Now your CI runner will not be downloading all the packages every time it runs.

But wait, why my log of the job says that there were 50k files cached? That's because conda's pkgs dir contains not only archives with packages but also extracted versions of those archives, for as I assume, optimizations in terms of inter-environmental disk space usage.
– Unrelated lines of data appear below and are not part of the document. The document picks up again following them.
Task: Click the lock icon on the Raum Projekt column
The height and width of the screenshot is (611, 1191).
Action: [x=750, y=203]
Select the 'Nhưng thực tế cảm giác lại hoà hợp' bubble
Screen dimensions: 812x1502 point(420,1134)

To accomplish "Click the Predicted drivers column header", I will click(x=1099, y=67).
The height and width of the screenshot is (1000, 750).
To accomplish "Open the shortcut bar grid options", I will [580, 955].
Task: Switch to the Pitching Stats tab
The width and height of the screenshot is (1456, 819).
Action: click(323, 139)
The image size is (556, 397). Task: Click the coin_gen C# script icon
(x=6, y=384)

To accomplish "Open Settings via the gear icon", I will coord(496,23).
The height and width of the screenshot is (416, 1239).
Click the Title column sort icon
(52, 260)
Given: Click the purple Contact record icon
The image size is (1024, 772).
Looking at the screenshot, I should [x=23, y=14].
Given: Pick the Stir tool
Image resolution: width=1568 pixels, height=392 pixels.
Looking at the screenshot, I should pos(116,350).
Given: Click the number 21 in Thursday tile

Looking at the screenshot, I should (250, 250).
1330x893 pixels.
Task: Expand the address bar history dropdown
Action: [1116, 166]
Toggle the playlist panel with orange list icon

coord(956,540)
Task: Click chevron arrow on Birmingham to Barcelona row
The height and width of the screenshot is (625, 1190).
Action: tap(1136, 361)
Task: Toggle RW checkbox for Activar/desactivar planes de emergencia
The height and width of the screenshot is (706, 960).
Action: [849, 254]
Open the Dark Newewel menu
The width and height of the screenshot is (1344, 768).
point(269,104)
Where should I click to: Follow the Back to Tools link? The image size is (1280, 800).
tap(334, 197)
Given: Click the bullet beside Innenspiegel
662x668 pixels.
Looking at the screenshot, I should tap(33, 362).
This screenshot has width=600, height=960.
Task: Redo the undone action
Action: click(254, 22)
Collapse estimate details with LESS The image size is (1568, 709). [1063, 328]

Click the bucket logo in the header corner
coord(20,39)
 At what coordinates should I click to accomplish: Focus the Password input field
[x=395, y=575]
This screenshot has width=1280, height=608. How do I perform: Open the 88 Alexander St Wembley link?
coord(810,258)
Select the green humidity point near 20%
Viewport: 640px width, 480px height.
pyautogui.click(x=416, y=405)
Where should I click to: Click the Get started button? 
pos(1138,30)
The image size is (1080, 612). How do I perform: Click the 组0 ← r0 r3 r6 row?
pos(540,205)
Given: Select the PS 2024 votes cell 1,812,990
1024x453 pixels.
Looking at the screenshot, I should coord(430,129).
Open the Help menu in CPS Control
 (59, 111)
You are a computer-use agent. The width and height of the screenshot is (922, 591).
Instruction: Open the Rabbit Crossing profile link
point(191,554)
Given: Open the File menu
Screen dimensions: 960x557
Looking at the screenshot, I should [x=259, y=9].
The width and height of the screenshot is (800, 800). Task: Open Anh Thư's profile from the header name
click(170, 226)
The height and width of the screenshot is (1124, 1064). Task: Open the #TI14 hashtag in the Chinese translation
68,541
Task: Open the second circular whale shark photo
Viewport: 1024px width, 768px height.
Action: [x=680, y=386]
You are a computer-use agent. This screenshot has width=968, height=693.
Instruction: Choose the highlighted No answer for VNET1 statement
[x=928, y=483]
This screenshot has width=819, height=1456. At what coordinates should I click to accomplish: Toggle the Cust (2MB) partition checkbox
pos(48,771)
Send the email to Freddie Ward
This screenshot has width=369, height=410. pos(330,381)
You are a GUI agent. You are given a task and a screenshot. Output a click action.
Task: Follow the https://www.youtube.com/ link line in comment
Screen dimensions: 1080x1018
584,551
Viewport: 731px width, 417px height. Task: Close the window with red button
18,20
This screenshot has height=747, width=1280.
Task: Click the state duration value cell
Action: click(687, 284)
I decided to limit my cache only to those archives and few additional files without which conda did not recognize those archives.

unit_tests:
  stage: unit-tests
  image:
    name: continuumio/miniconda3:latest
  variables:
    CONDA_PKGS_DIRS: "$CI_PROJECT_DIR/.conda-pkgs-cache/"
  cache:
    key: unit-test-cache
    paths:
      - $CONDA_PKGS_DIRS/*.conda
      - $CONDA_PKGS_DIRS/*.tar.bz2
      - $CONDA_PKGS_DIRS/urls*
      - $CONDA_PKGS_DIRS/cache

  script:
    - conda install  python=3.7 -c conda-forge --yes --file requirements.txt
    - python -m pip install -e .
    - pytest --ignore=$CONDA_PKGS_DIRS .

This, in my case limited number of cached files to ~100. If you want to install dependencies both through pip and conda, and use cache for both of them as well, there is no problem with that. Since pip currently has strictly defined place where is stores cache, you have to add this particular dir to cache. Fortunately, it's inside of the home dir.

unit_tests:
  stage: unit-tests
  image:
    name: continuumio/miniconda3:latest
  variables:
    CONDA_PKGS_DIRS: "$CI_PROJECT_DIR/.conda-pkgs-cache/"
    PIP_CACHE_DIR: "$CI_PROJECT_DIR/.cache/pip"
  cache:
    key: unit-test-cache
    paths:
      - $CONDA_PKGS_DIRS/*.conda
      - $CONDA_PKGS_DIRS/*.tar.bz2
      - $CONDA_PKGS_DIRS/urls*
      - $CONDA_PKGS_DIRS/cache
      - $PIP_CACHE_DIR
  script:
    - conda install  python=3.7 -c conda-forge --yes --file requirements-conda.txt
    - python -m pip install -r requirements-pip.txt
    - python -m pip install -e .
    - pytest --ignore=$CONDA_PKGS_DIRS .

Now, we are caching everything what is possible for that CI job. How much time did we save on not downloading all those packages every time we run CI? Well, in my case runtime of this job increased.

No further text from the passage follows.